Despite what her opponents charge, former Congresswoman Kathy Hochul said Thursday she hasn’t been hiding.
“I understand their criticism—when you’re in their position you throw whatever you have out there and see if it sticks, and clearly it’s not the case,” Ms. Hochul said.
Ms. Hochul, a Democrat running for lieutenant governor alongside Gov. Andrew Cuomo, had been knocked by both her Republican opponents and her primary foe, Tim Wu, for not being visible along the campaign trail. New York Post columnist Fred Dicker wrote she was being kept out of sight due to her conservative positions on certain issues, like immigration and gun control.
But at an event announcing the creation of a “Women’s Equality” ballot line for the general election, Ms. Hochul said she spoke to the press within 24 hours of her announcement in Buffalo, and then came to New York, where she implied her appearance garnered little interest.
“Within 48 hours of being a candidate, I stood on the steps of City Hall here in New York, invited all of you to ask any question you wanted. I stood there with just a couple of bloggers and a couple of reporters,” she said. “I’ve made myself accessible and I’m very flattered by the attention on the race.”
In recent days she’s been meeting with a slew of groups, she said, representing different constituencies throughout the state. Among them have been Hispanic lawmakers, with whom she’s been discussing her views on immigration. But while Council Speaker Melissa Mark-Viverito told reporters last month Ms. Hochul’s views on the matter had “evolved,” the candidate herself would not use that word.
“I think it’s important that that the position be clarified,” she said, saying that’s what she’d done in her recent meetings. “I think the vast majority understand the position where I was seven years ago.”
Back then, as a county clerk, Ms. Hochul was opposed to issuing driver’s licenses to undocumented immigrants. Her husband was heading up counter-terrorism efforts with the U.S. Attorney’s office, she said, and her county’s border crossings had seen “incidences where people came across the border intent to do harm to this country.”

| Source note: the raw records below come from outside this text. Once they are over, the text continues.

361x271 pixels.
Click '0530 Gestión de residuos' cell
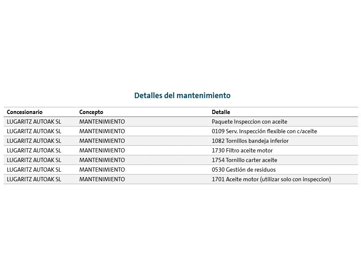[244, 170]
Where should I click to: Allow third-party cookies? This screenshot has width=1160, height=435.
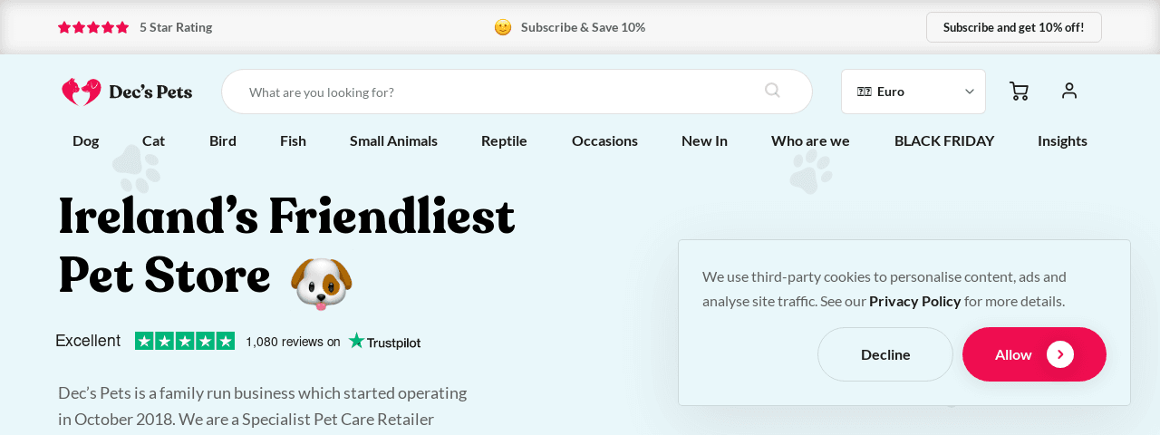click(1034, 354)
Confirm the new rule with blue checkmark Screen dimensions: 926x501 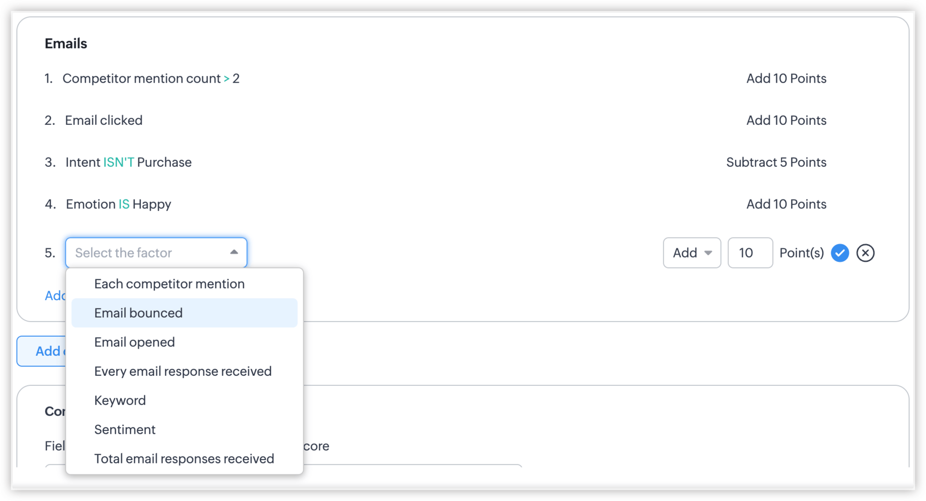840,253
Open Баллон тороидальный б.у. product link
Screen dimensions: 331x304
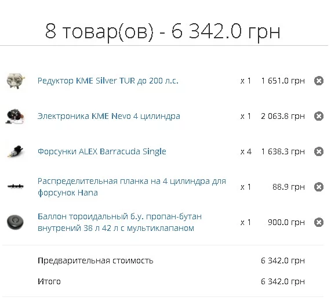(x=119, y=222)
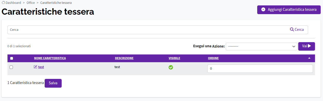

“It was that context, as a national security matter, that I didn’t feel that I could properly give a license to someone when I didn’t know what was going to happen—because that license allows them to get on a plane, and God only knows where they would go with that,” she said. “That was the situation. People that I’ve spoken to understand that dynamic.”
She emphasized her “100-percent support” of the Dream Act. But even though New York City’s municipal I.D. program won’t allow people to board planes, Ms. Hochul seemed lukewarm on that, too.
“Each municipality has control of their jurisdiction,” she said.
But she pointed out concerns raised by groups including the New York Civil Liberties Union about how the database of undocumented immigrants would be used. “Even something like that, I think there’s a lot of questions to be asked.”
Pressed again if her stance had “evolved,” Ms. Hochul dismissed the notion of the term. “Evolved is a media question,” she said. “I explained the circumstances to you.”
With all the focus on some of her conservative views, before the group of women Ms. Hochul emphasized her “100-percent pro-choice record” in Congress and how she came under attack for supporting the president’s contraceptives mandate.
“When I served in Congress I saw firsthand what happens when the Tea Party and ultra-conservatives take control and see what they’re capable of. And I didn’t think it could get any worse folks, I really didn’t,” she said.
Jessica Proud, a spokeswoman for GOP gubernatorial candidate Rob Astorino, knocked the entire idea of the “Women’s Equality” line Ms. Hochul was promoting—saying Mr. Cuomo should be ashamed of himself—and Ms. Hochul’s sparse appearances predating it.
“It’s nice to see her finally stepping out and talking to the press when she’s been doing events in secret,” she said.